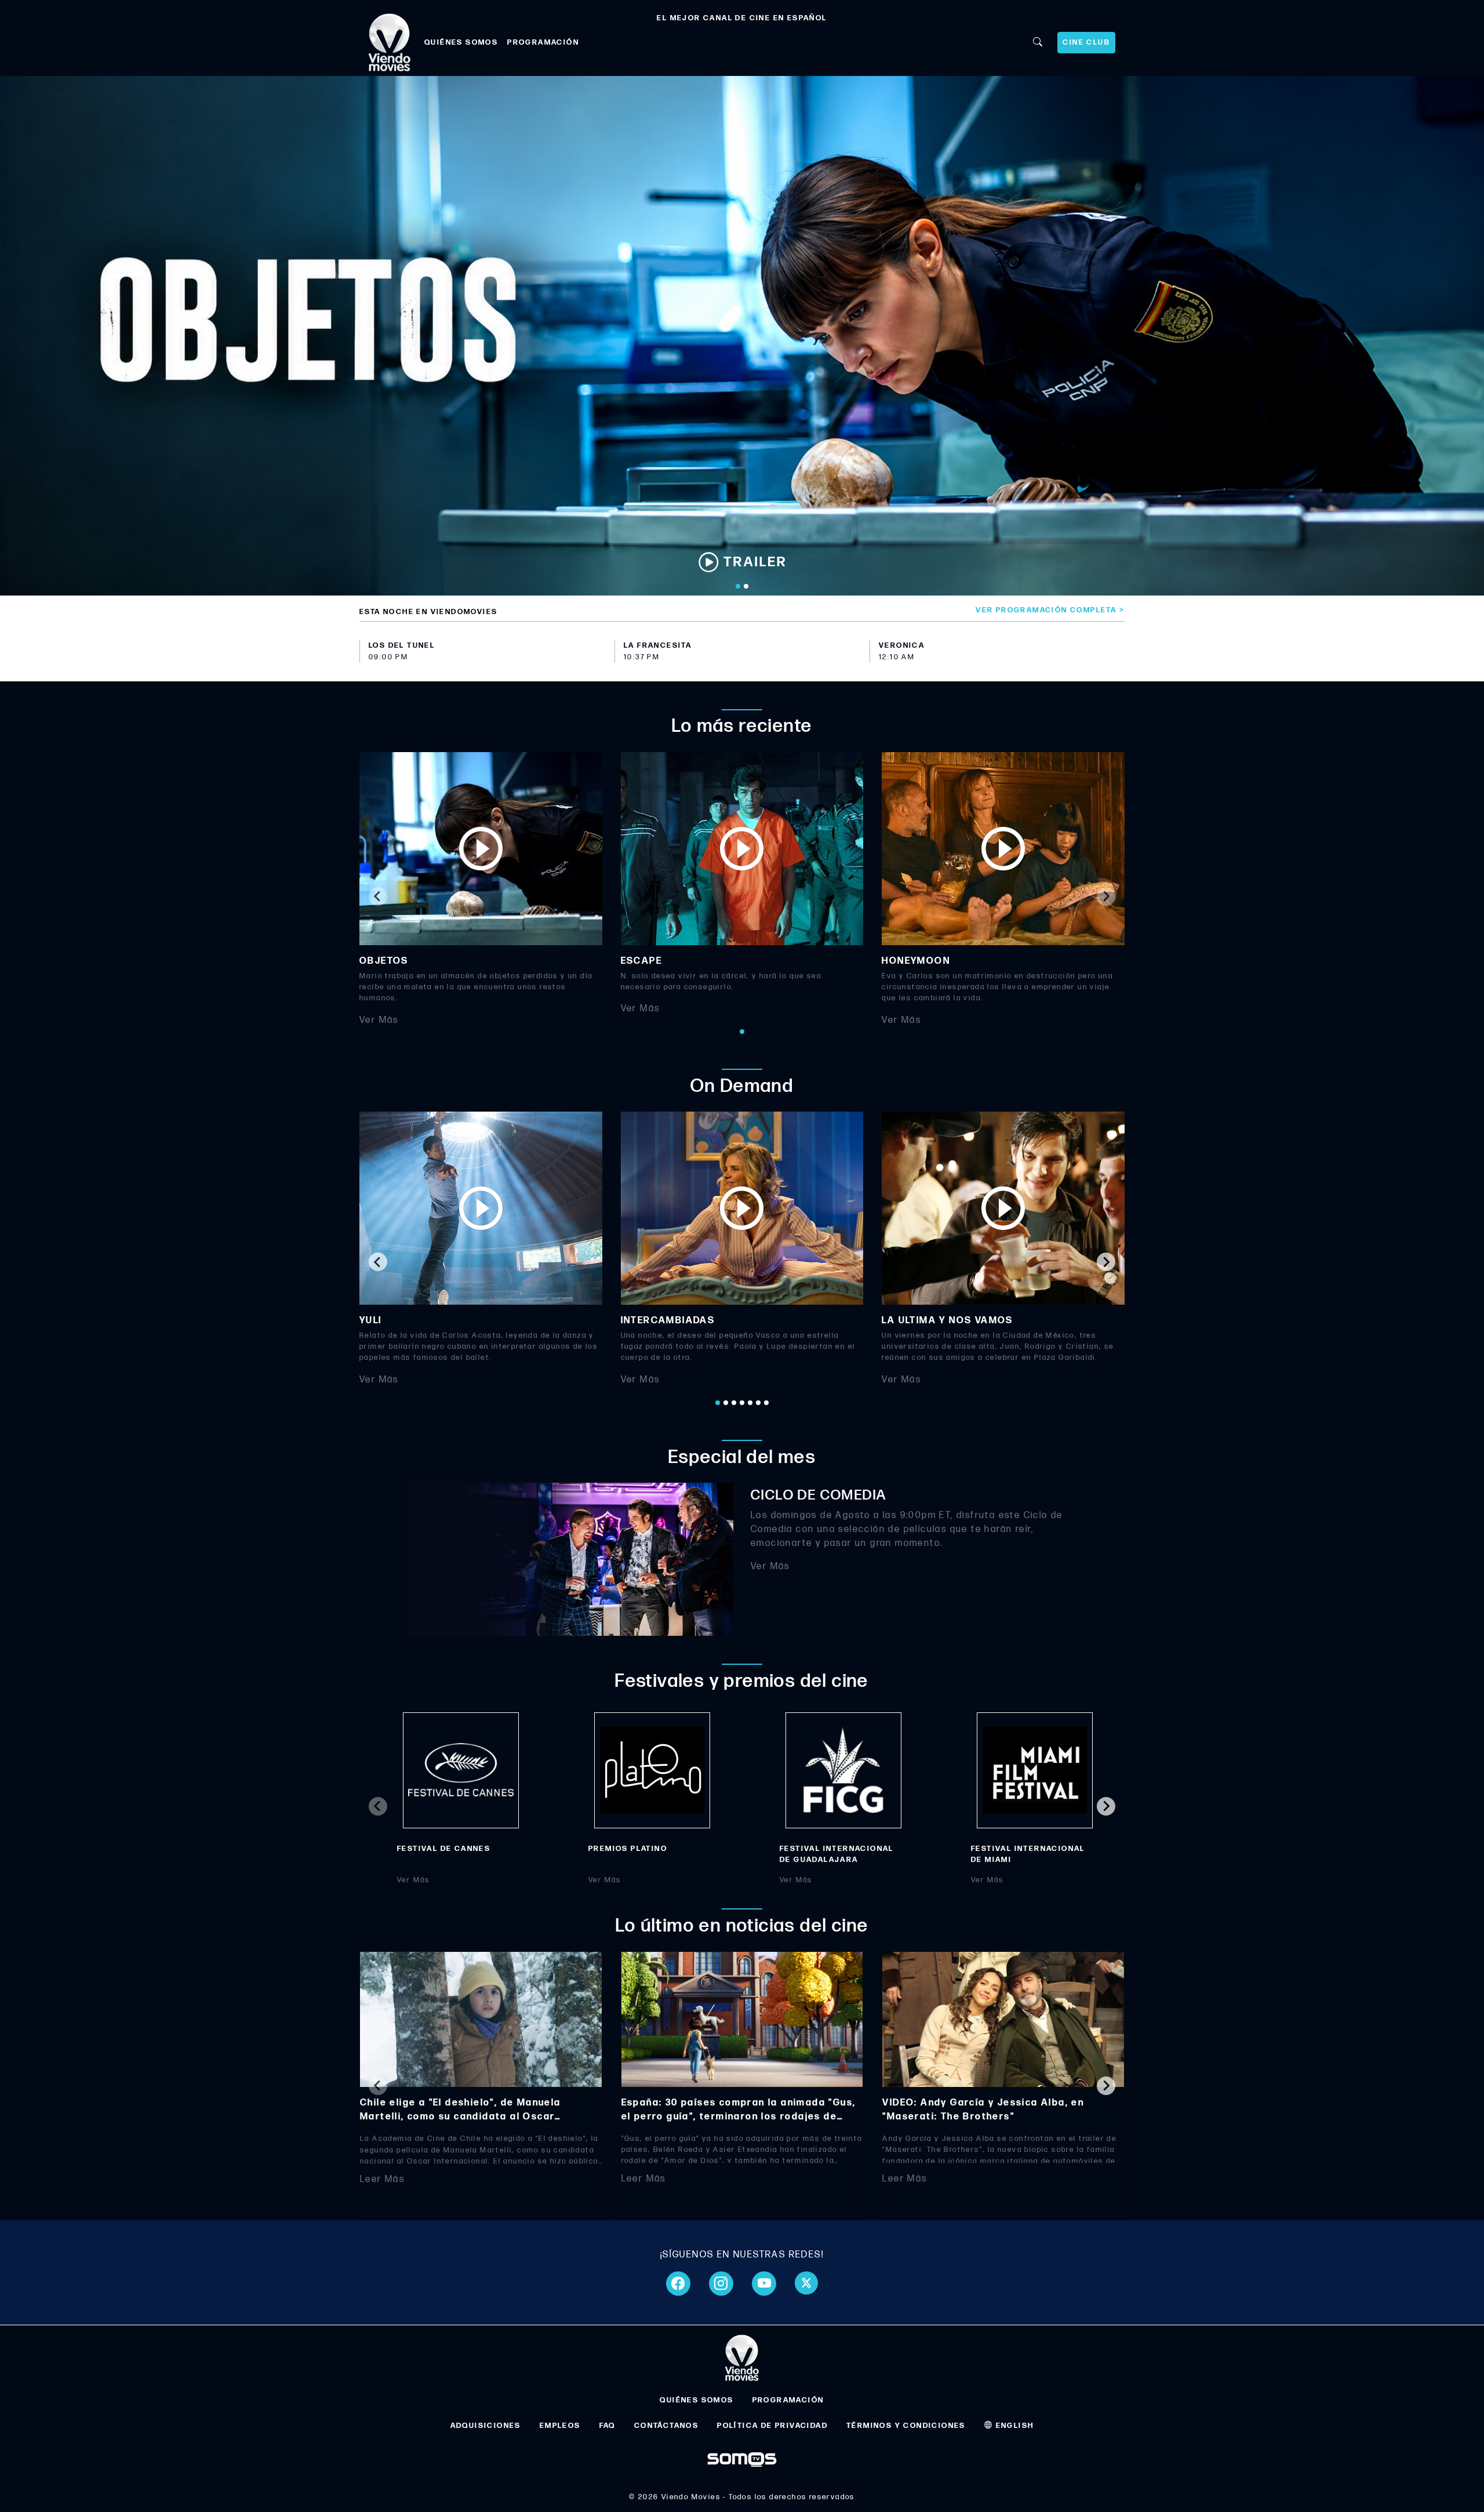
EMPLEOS (560, 2425)
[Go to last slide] (378, 1262)
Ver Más (379, 1019)
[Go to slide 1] (738, 586)
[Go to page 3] (734, 1402)
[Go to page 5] (750, 1402)
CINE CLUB (1086, 42)
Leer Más (382, 2179)
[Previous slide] (378, 896)
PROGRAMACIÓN (543, 42)
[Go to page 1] (742, 1031)
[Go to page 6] (758, 1402)
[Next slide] (1106, 896)
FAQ (607, 2425)
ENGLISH (1013, 2425)
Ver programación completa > (1050, 610)
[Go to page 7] (766, 1402)
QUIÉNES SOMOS (461, 42)
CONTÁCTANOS (666, 2425)
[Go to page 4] (742, 1402)
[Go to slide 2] (746, 586)
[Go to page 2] (725, 1402)
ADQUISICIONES (485, 2425)
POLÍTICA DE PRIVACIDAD (772, 2425)
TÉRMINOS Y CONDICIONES (906, 2425)
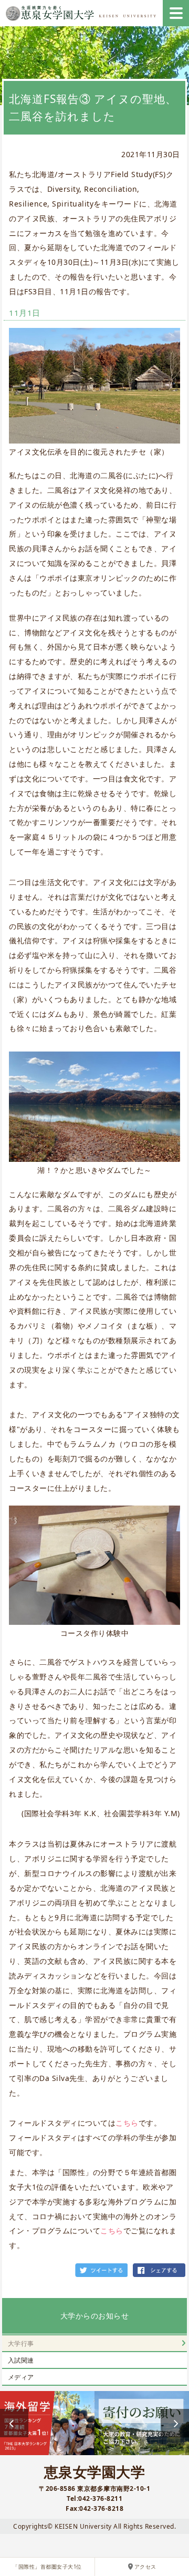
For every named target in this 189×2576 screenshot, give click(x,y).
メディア (21, 2377)
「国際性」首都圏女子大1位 (47, 2566)
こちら (127, 2123)
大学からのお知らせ (94, 2316)
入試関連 (21, 2360)
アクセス (145, 2566)
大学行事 (21, 2343)
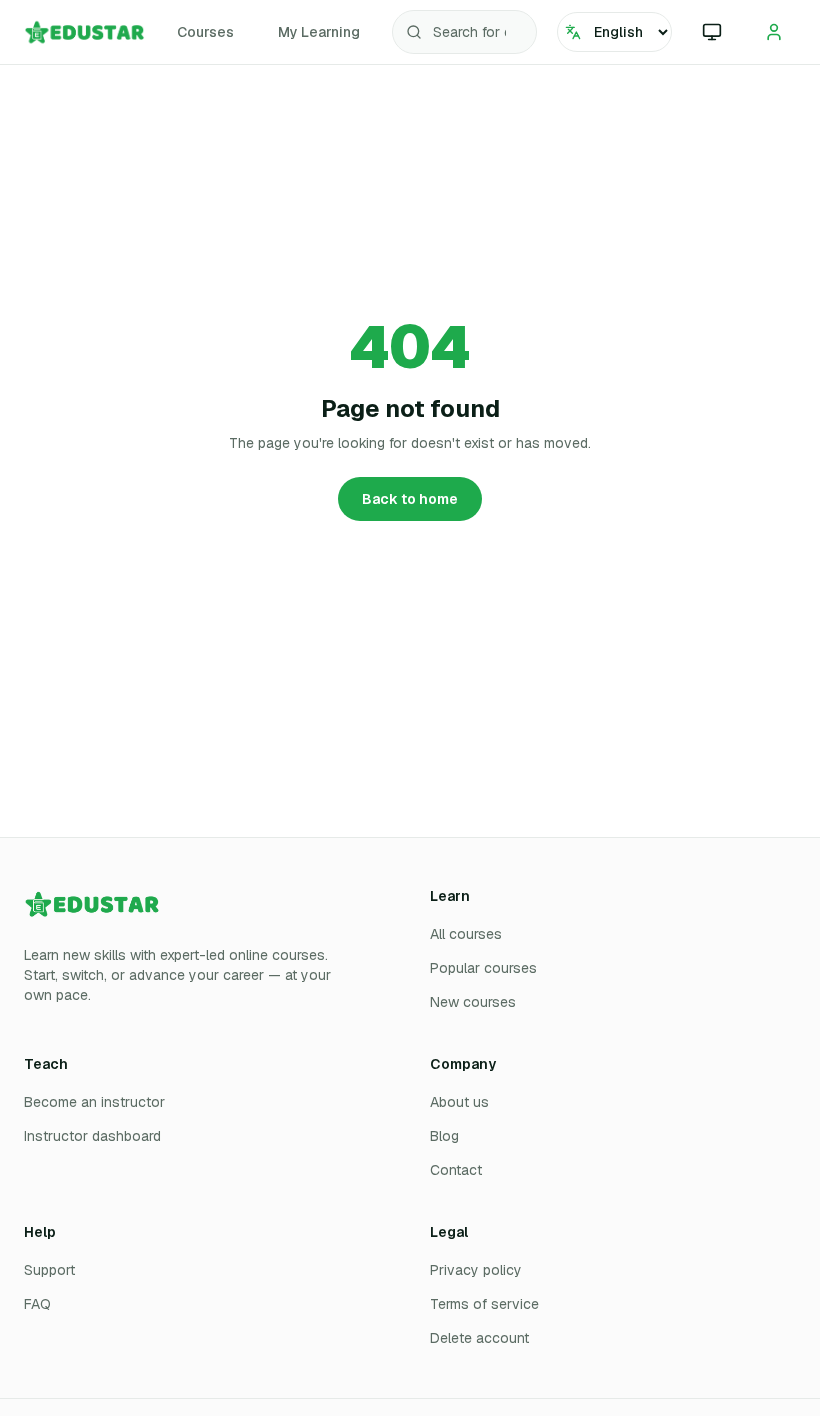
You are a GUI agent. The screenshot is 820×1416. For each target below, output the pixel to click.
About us (459, 1102)
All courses (466, 934)
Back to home (410, 499)
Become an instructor (94, 1102)
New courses (473, 1002)
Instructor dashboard (92, 1136)
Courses (205, 32)
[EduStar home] (84, 32)
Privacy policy (476, 1270)
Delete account (479, 1338)
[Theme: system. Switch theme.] (712, 32)
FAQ (37, 1304)
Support (49, 1270)
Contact (456, 1170)
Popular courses (483, 968)
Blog (444, 1136)
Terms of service (484, 1304)
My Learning (319, 32)
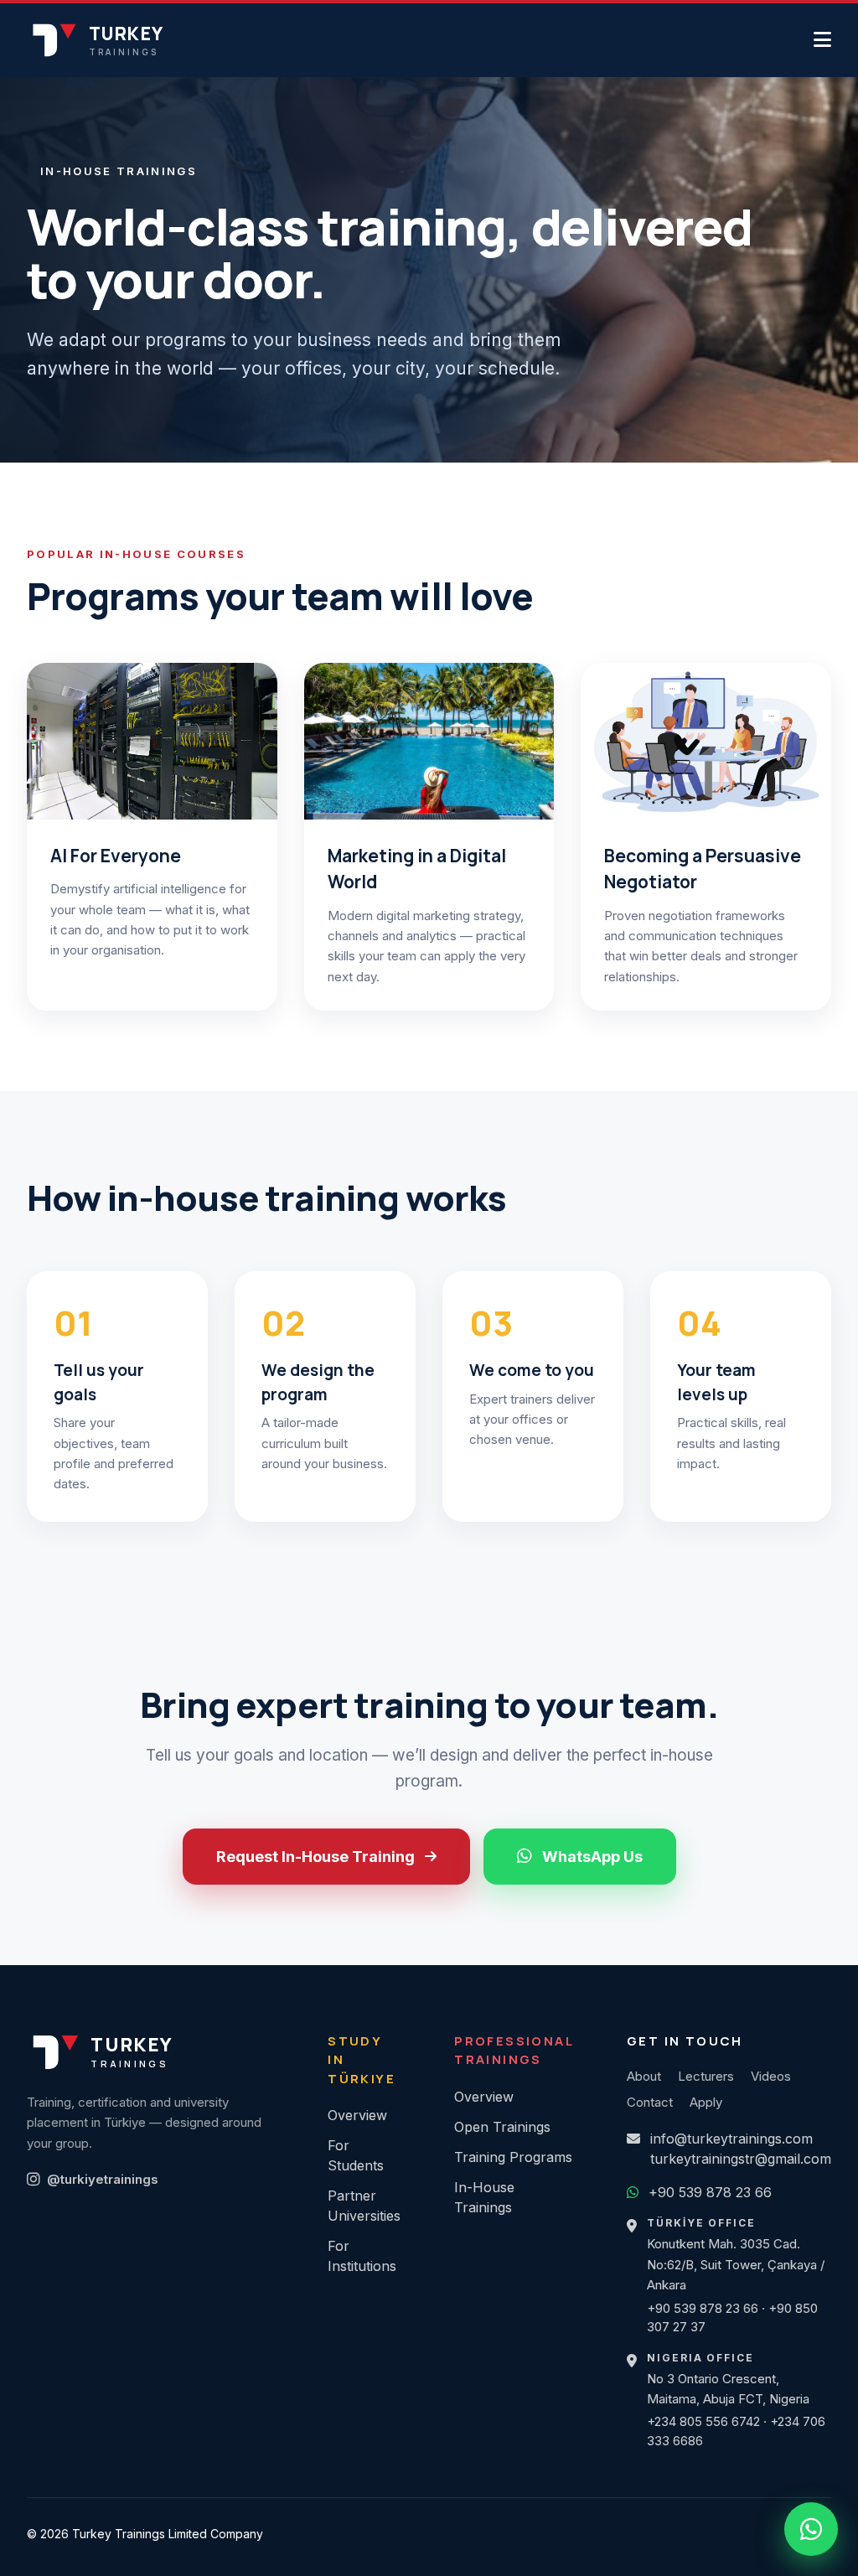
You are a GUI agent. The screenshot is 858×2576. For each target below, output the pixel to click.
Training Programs (513, 2157)
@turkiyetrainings (102, 2179)
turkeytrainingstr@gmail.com (740, 2158)
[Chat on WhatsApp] (811, 2529)
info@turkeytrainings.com (731, 2138)
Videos (771, 2076)
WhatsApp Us (592, 1856)
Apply (706, 2102)
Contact (650, 2102)
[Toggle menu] (822, 40)
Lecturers (706, 2076)
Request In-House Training (315, 1856)
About (644, 2076)
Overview (357, 2115)
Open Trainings (502, 2126)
::::::::
**HOW TO COMPLETE THIS TASK**
Only the lines from the beginning of the listing through the line with "My Learning (319, 32)", both ends included, are to be repeated exactly; pictures stay out.

**RESULT**
EMPLEOS (560, 2425)
[Go to last slide] (378, 1262)
Ver Más (379, 1019)
[Go to slide 1] (738, 586)
[Go to page 3] (734, 1402)
[Go to page 5] (750, 1402)
CINE CLUB (1086, 42)
Leer Más (382, 2179)
[Previous slide] (378, 896)
PROGRAMACIÓN (543, 42)
[Go to page 1] (742, 1031)
[Go to page 6] (758, 1402)
[Next slide] (1106, 896)
FAQ (607, 2425)
ENGLISH (1013, 2425)
Ver programación completa > (1050, 610)
[Go to page 7] (766, 1402)
QUIÉNES SOMOS (461, 42)
CONTÁCTANOS (666, 2425)
[Go to page 4] (742, 1402)
[Go to slide 2] (746, 586)
[Go to page 2] (725, 1402)
ADQUISICIONES (485, 2425)
POLÍTICA DE PRIVACIDAD (772, 2425)
TÉRMINOS Y CONDICIONES (906, 2425)
For every named target in this 189×2576 screenshot, give click(x,y).
メディア (21, 2377)
「国際性」首都圏女子大1位 (47, 2566)
こちら (127, 2123)
大学からのお知らせ (94, 2316)
入試関連 (21, 2360)
アクセス (145, 2566)
大学行事 (21, 2343)
You are a GUI agent. The screenshot is 820×1416. For each target below, output the pixel to click.
About us (459, 1102)
All courses (466, 934)
Back to home (410, 499)
Become an instructor (94, 1102)
New courses (473, 1002)
Instructor dashboard (92, 1136)
Courses (205, 32)
[EduStar home] (84, 32)
Privacy policy (476, 1270)
Delete account (479, 1338)
[Theme: system. Switch theme.] (712, 32)
FAQ (37, 1304)
Support (49, 1270)
Contact (456, 1170)
Popular courses (483, 968)
Blog (444, 1136)
Terms of service (484, 1304)
My Learning (319, 32)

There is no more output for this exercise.